> [Listed records]
++++++++++++++++++++

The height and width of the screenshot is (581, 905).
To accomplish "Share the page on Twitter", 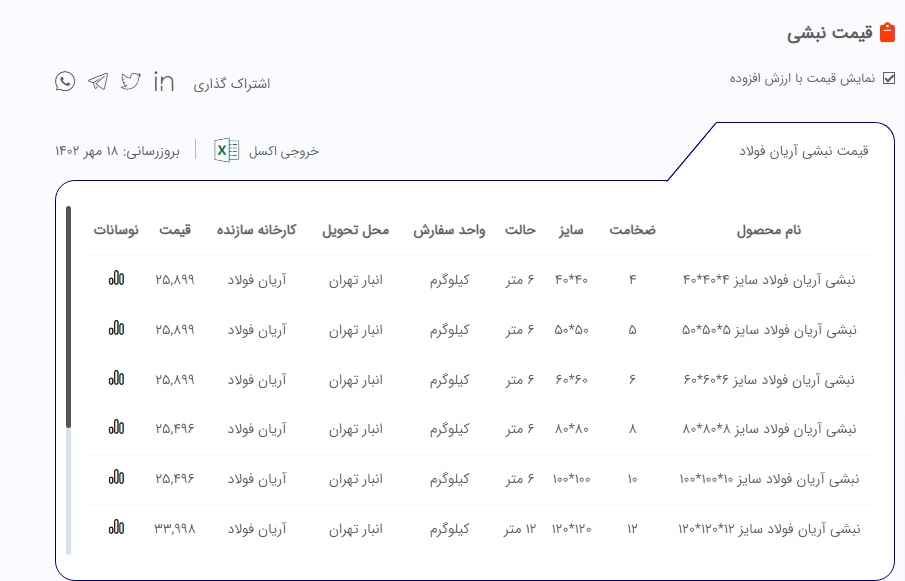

++++++++++++++++++++

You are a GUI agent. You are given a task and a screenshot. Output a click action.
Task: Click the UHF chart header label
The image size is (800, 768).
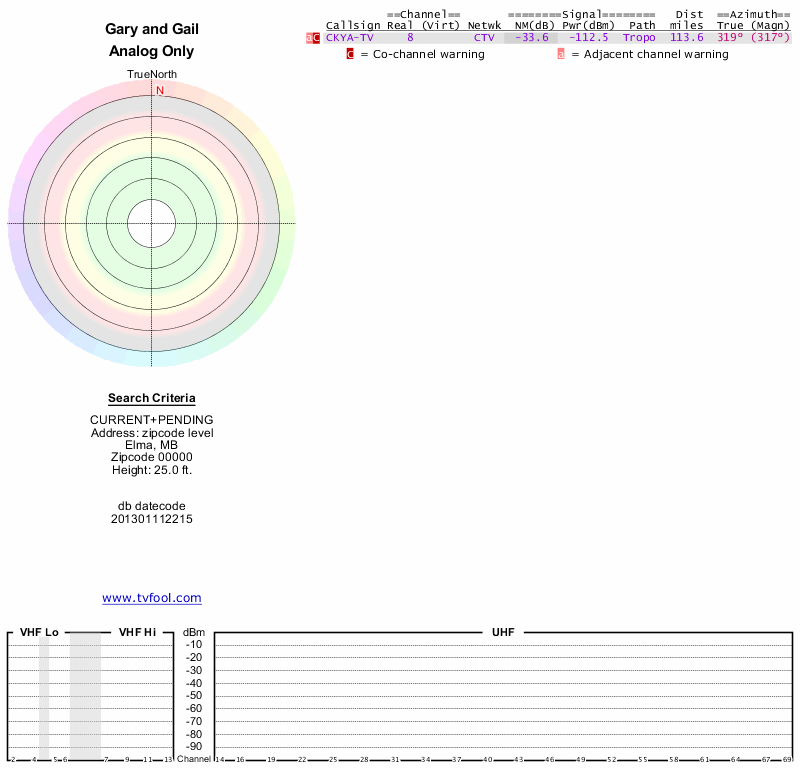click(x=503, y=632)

++++++++++++++++++++

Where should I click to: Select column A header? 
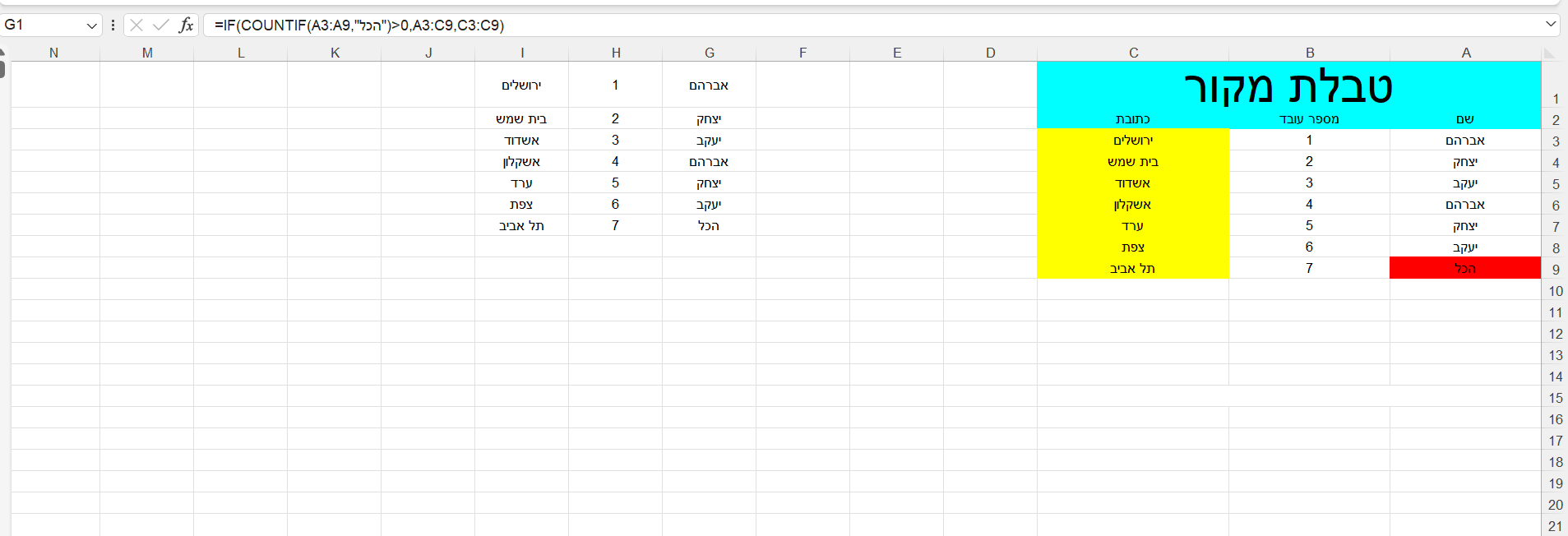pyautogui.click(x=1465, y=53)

++++++++++++++++++++

> [Do this] Gather every line of the data above that contains the string "screenshot", matching case exactly, and list those lines.

> [Exercise answer]
The height and width of the screenshot is (581, 905).
You are a GUI agent. You are given a task and a screenshot. Output a click action.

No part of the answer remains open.